A companion bill signed by the Governor makes it an unlawful employment practice for an employer to interfere with, restrain, or deny the exercise of, or the attempt to exercise, an employee’s right to take CFRA or pregnancy disability leave.

Employers not currently covered by the FMLA and CFRA will need to continue health insurance coverage for employees out on pregnancy leave. Employers already required to pay up to 12 weeks of premiums may need to pay additional premiums if the pregnancy leave is longer than 12 weeks. Your leave of absence policy should be updated to reflect this change as of January 1, 2012.

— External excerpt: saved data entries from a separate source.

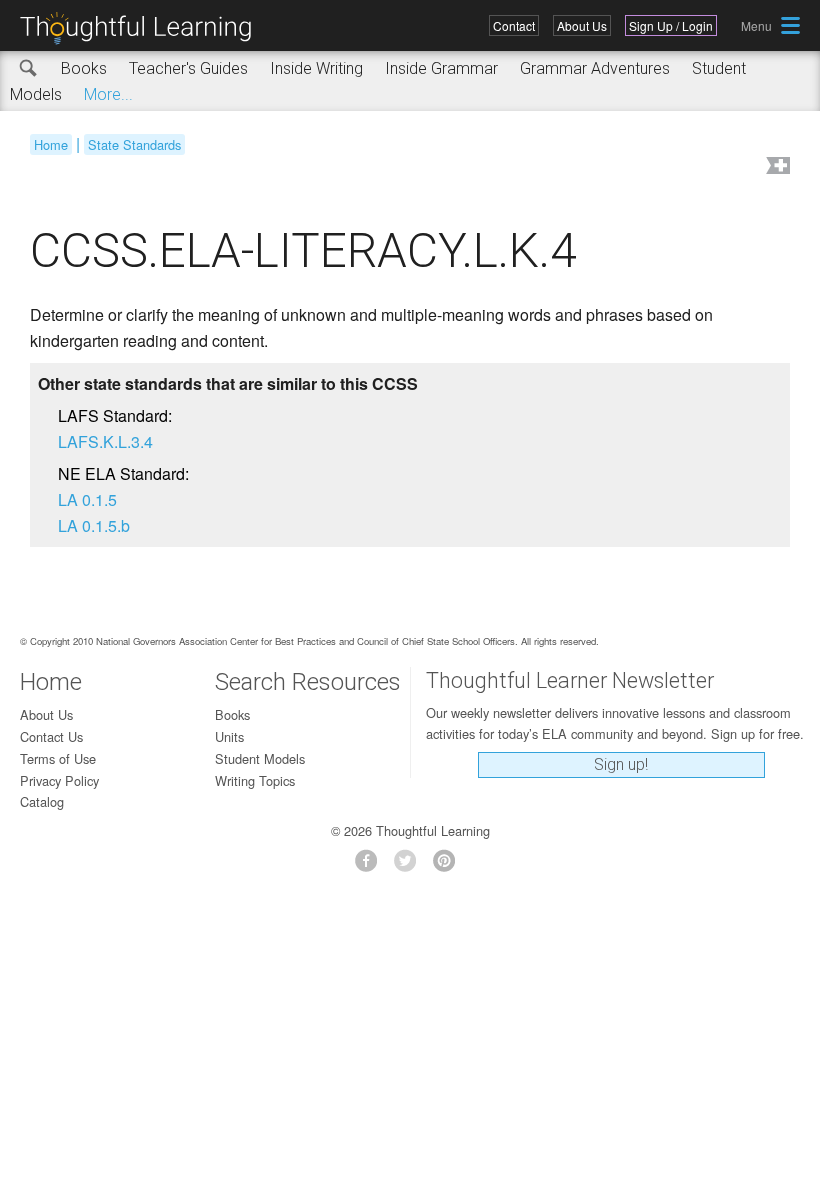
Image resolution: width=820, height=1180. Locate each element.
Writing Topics (255, 780)
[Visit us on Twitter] (410, 866)
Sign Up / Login (671, 25)
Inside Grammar (441, 68)
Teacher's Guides (188, 68)
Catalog (42, 801)
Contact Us (51, 736)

Employer Use of Credit Reports Restricted
In addition to other restrictions and procedures required under federal and state law with regard to background checks, as of January 1, 2012 specific requirements must be met for an employer to obtain a consumer credit report which includes credit-related information such as credit history, credit score or credit record on a prospective or current employee.

An employer, with the exception of certain financial institutions, may not obtain or use such a report unless the position is generally a position involving significant managerial authority or access to personal or company confidential information (e.g., executives or HR managers); a position with access to or authority over the funds and finances of the company (e.g., treasurers, certain financial officers or accountants); or a law enforcement position.

If a credit report is to be obtained for an individual in, or applying for, one of these types of positions that person must be advised, in writing, of the specific basis (as enumerated above) for use of the report.

Many employers have begun routinely obtaining far-reaching background checks that cover criminal, credit and personal histories of the individual. With this legislation, employers will need to carefully consider whether obtaining information on the credit worthiness of an individual is appropriate based on the position involved.